Dataset entries:
***

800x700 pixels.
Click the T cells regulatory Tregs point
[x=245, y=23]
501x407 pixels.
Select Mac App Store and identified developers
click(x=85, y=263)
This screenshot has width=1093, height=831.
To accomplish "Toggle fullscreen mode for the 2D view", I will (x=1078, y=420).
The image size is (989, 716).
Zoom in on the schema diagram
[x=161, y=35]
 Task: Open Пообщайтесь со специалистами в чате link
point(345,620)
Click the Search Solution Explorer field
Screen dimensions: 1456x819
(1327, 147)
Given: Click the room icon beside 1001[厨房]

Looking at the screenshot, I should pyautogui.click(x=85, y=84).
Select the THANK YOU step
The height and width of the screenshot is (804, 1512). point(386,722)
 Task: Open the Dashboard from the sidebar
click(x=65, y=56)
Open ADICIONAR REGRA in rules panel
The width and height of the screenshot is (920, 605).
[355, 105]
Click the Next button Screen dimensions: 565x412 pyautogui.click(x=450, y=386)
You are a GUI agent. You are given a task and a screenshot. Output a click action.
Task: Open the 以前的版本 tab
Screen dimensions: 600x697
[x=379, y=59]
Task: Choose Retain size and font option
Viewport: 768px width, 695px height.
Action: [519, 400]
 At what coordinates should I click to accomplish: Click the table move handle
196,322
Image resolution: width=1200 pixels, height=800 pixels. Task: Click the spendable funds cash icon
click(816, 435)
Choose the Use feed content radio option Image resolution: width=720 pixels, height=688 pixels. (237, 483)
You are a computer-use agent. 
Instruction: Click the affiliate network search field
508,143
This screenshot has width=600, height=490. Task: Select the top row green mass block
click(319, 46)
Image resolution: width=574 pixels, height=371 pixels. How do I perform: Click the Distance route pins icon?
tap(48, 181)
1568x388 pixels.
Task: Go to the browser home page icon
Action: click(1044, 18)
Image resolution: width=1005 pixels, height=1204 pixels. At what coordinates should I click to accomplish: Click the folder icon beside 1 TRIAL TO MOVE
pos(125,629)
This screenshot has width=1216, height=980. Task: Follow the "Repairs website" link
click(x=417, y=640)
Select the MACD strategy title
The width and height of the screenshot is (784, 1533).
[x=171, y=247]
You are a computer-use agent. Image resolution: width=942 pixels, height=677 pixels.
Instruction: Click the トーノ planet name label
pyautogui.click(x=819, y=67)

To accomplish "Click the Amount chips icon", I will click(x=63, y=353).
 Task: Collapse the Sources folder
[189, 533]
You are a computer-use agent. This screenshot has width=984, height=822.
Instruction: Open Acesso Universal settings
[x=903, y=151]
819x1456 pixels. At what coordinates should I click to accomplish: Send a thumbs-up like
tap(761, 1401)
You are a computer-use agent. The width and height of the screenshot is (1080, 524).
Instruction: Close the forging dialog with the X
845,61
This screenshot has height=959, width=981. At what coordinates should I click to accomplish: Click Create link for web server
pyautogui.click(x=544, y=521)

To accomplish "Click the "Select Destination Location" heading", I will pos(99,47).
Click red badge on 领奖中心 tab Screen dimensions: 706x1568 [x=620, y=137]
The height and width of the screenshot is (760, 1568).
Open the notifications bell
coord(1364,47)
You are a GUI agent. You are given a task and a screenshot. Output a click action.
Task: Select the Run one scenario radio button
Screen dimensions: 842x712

***

### THE PROBLEM:
The full set of records must be transcribed character for character.

### SOLUTION TO THIS PROBLEM:
800x700 pixels.
Click the T cells regulatory Tregs point
[x=245, y=23]
501x407 pixels.
Select Mac App Store and identified developers
click(x=85, y=263)
This screenshot has width=1093, height=831.
To accomplish "Toggle fullscreen mode for the 2D view", I will (x=1078, y=420).
The image size is (989, 716).
Zoom in on the schema diagram
[x=161, y=35]
 Task: Open Пообщайтесь со специалистами в чате link
point(345,620)
Click the Search Solution Explorer field
Screen dimensions: 1456x819
(1327, 147)
Given: Click the room icon beside 1001[厨房]

Looking at the screenshot, I should pyautogui.click(x=85, y=84).
Select the THANK YOU step
The height and width of the screenshot is (804, 1512). point(386,722)
 Task: Open the Dashboard from the sidebar
click(x=65, y=56)
Open ADICIONAR REGRA in rules panel
The width and height of the screenshot is (920, 605).
[355, 105]
Click the Next button Screen dimensions: 565x412 pyautogui.click(x=450, y=386)
You are a GUI agent. You are given a task and a screenshot. Output a click action.
Task: Open the 以前的版本 tab
Screen dimensions: 600x697
[x=379, y=59]
Task: Choose Retain size and font option
Viewport: 768px width, 695px height.
Action: [519, 400]
 At what coordinates should I click to accomplish: Click the table move handle
196,322
Image resolution: width=1200 pixels, height=800 pixels. Task: Click the spendable funds cash icon
click(816, 435)
Choose the Use feed content radio option Image resolution: width=720 pixels, height=688 pixels. (237, 483)
You are a computer-use agent. 
Instruction: Click the affiliate network search field
508,143
This screenshot has width=600, height=490. Task: Select the top row green mass block
click(319, 46)
Image resolution: width=574 pixels, height=371 pixels. How do I perform: Click the Distance route pins icon?
tap(48, 181)
1568x388 pixels.
Task: Go to the browser home page icon
Action: click(1044, 18)
Image resolution: width=1005 pixels, height=1204 pixels. At what coordinates should I click to accomplish: Click the folder icon beside 1 TRIAL TO MOVE
pos(125,629)
This screenshot has width=1216, height=980. Task: Follow the "Repairs website" link
click(x=417, y=640)
Select the MACD strategy title
The width and height of the screenshot is (784, 1533).
[x=171, y=247]
You are a computer-use agent. Image resolution: width=942 pixels, height=677 pixels.
Instruction: Click the トーノ planet name label
pyautogui.click(x=819, y=67)

To accomplish "Click the Amount chips icon", I will click(x=63, y=353).
 Task: Collapse the Sources folder
[189, 533]
You are a computer-use agent. This screenshot has width=984, height=822.
Instruction: Open Acesso Universal settings
[x=903, y=151]
819x1456 pixels. At what coordinates should I click to accomplish: Send a thumbs-up like
tap(761, 1401)
You are a computer-use agent. The width and height of the screenshot is (1080, 524).
Instruction: Close the forging dialog with the X
845,61
This screenshot has height=959, width=981. At what coordinates should I click to accomplish: Click Create link for web server
pyautogui.click(x=544, y=521)

To accomplish "Click the "Select Destination Location" heading", I will pos(99,47).
Click red badge on 领奖中心 tab Screen dimensions: 706x1568 [x=620, y=137]
The height and width of the screenshot is (760, 1568).
Open the notifications bell
coord(1364,47)
You are a GUI agent. You are given a task and a screenshot. Output a click action.
Task: Select the Run one scenario radio button
Screen dimensions: 842x712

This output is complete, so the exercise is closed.